Schill noted the T+1 Industry Working Groups have been meeting for several months to identify and analyze the key products, markets, and processes that will need to be modified in a move to T+1. Their findings will be presented in an executive summary document within the coming weeks.
Related: Modernizing Securities & Corporate Actions Processing
Automation Developments for ClaimConnect
In a panel moderated by Schill, DTCC’s Christopher Scotto, Director Product Management, and Kingfield Corporation’s John Rodenfeld, CPO and Co-Founder, discussed the progress that has been made with automating claims processing – from “cradle to grave” – and how a tool like DTCC’s ClaimConnect can ease the pain points and risks that affect claim management.
“This used to be a four or five-way back-and-forth game of table tennis just to resolve a claim,” said Scotto. “Automation has enabled advancements in our ClaimConnect service, which saves considerable labor and costs by reducing the amount of manual work and the number of claims submitted all while ensuring clients maintain Debit Cap health.”
Schill also noted that although the claims community has made strides working together to improve the exception processing ecosystem, progress can still continue with future service integrations and other use cases.
Puerto Rico Bond Restructuring
DTCC’s Andrea Mendoza-Felix, Associate Director, led the next update for clients on Puerto Rico bond restructuring, with an overview of the work DTC did in collaboration with Prime Clerk, the agent, to support the event for the industry.
“Puerto Rico Bond Restructuring could be considered one of the major corporate action events launched this year. It’s complexity and high volumes caused great impact to the industry, and DTC played a big role in supporting this event in its entirety, including supporting voting for the plan.” – Andrea Mendoza-Felix, DTCC Associate Director
As a result of the Puerto Rico Bond restructuring, certain investors were given the options to vote on the plan. DTC efficiently handled and processed 2,500+ events on more than 660+ CUSIPs and 2,500+ Contra CUSIPs to support the multiple options.
“The solutions stemming from this event have continued to improve partnerships with external agents and clients when working through processing voluntary reorg events, ensuring understanding and collaboration,” said Mendoza-Felix.
Voluntary Reorg Instructions Automation initiative
Voluntary Reorganization events are increasingly complex, risky, costly and impact all points in the processing chain. DTCC has undertaken a sweeping initiative to address how to automate and streamline the instruction process, which will reduce client costs, errors and risks that are characteristic of the process. Given that over 600,000 reorganization instructions are processed by DTCC each year, there is considerable opportunity for efficiency improvements
Progress on this multi-year project was discussed in this client panel moderated by Steve Sloan, DTCC Director, Product Management, and included Cristina Paredes, DTCC Associate Director, Product Management; Thomas Amendola, Broadridge, Product Manager; John O’Day, Bank of America Merrill Lynch, Director of Process Development and Transformation; and Cynthia Parrillo, Citi, US Asset Servicing Product Development Manager.

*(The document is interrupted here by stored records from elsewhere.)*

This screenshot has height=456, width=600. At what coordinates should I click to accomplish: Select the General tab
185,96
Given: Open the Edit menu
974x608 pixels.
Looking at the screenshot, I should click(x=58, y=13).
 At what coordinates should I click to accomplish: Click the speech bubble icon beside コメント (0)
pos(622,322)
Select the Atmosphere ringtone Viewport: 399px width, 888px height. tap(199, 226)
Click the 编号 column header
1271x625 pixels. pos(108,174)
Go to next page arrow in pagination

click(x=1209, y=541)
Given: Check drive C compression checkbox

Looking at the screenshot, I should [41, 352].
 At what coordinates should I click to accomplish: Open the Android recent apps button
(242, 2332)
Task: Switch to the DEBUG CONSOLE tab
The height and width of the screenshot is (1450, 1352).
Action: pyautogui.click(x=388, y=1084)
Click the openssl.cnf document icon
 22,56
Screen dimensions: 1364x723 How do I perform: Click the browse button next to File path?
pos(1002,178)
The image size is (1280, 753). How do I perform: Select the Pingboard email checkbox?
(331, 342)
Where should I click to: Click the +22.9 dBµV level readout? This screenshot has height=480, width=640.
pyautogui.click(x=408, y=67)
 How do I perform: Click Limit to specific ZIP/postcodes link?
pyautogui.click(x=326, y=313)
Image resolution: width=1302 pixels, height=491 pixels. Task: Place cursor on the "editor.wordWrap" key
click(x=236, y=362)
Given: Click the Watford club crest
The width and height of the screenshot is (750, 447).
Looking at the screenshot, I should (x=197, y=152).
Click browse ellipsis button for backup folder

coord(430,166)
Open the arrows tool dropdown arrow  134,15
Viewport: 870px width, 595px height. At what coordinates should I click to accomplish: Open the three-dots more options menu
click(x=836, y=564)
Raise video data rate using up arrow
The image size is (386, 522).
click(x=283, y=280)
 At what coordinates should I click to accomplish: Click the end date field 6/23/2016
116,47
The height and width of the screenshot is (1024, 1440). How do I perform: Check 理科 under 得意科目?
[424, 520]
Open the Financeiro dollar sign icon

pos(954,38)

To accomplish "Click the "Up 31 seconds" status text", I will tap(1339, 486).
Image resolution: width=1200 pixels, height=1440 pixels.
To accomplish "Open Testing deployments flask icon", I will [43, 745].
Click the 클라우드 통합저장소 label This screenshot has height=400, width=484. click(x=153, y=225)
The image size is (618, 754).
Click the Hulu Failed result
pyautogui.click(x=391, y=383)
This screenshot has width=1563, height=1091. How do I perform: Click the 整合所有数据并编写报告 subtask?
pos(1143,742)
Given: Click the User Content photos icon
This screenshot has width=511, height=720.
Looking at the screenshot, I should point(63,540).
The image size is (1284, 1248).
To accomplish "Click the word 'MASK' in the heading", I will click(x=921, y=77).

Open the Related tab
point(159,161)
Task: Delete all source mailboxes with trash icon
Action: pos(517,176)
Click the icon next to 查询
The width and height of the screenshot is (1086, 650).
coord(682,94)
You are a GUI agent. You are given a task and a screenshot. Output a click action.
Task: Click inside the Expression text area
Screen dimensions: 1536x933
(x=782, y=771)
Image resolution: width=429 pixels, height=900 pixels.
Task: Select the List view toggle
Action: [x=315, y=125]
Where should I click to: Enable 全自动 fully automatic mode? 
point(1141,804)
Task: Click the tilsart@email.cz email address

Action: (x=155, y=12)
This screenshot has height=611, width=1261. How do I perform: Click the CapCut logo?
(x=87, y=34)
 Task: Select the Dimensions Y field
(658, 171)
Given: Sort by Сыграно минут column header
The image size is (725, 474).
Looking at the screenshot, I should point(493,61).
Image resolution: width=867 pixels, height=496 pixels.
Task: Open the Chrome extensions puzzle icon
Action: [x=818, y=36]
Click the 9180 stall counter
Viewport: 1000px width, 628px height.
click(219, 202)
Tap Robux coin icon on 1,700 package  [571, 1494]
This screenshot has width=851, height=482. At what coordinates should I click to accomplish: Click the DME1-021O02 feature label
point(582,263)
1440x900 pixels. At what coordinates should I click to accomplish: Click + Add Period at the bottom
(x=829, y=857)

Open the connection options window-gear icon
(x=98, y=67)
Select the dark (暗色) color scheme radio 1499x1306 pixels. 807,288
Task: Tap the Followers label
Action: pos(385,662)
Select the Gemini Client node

“The modernization of our client-facing platforms has enabled DTCC to embrace new technologies,” said Sloan. “In addition to ISO 20022 real time messaging, new client-facing APIs [Application Programming Interfaces] can offer the industry another way to communicate with DTCC and downstream counterparties.”
“DTCC has automated the processing of voluntary events and provided clear and concise instructions as part of their support throughout implementation for external agents,” said Paredes. “These partnerships remain beneficial to all parties and will continue to progress for the future as feedback is gathered for improvement.”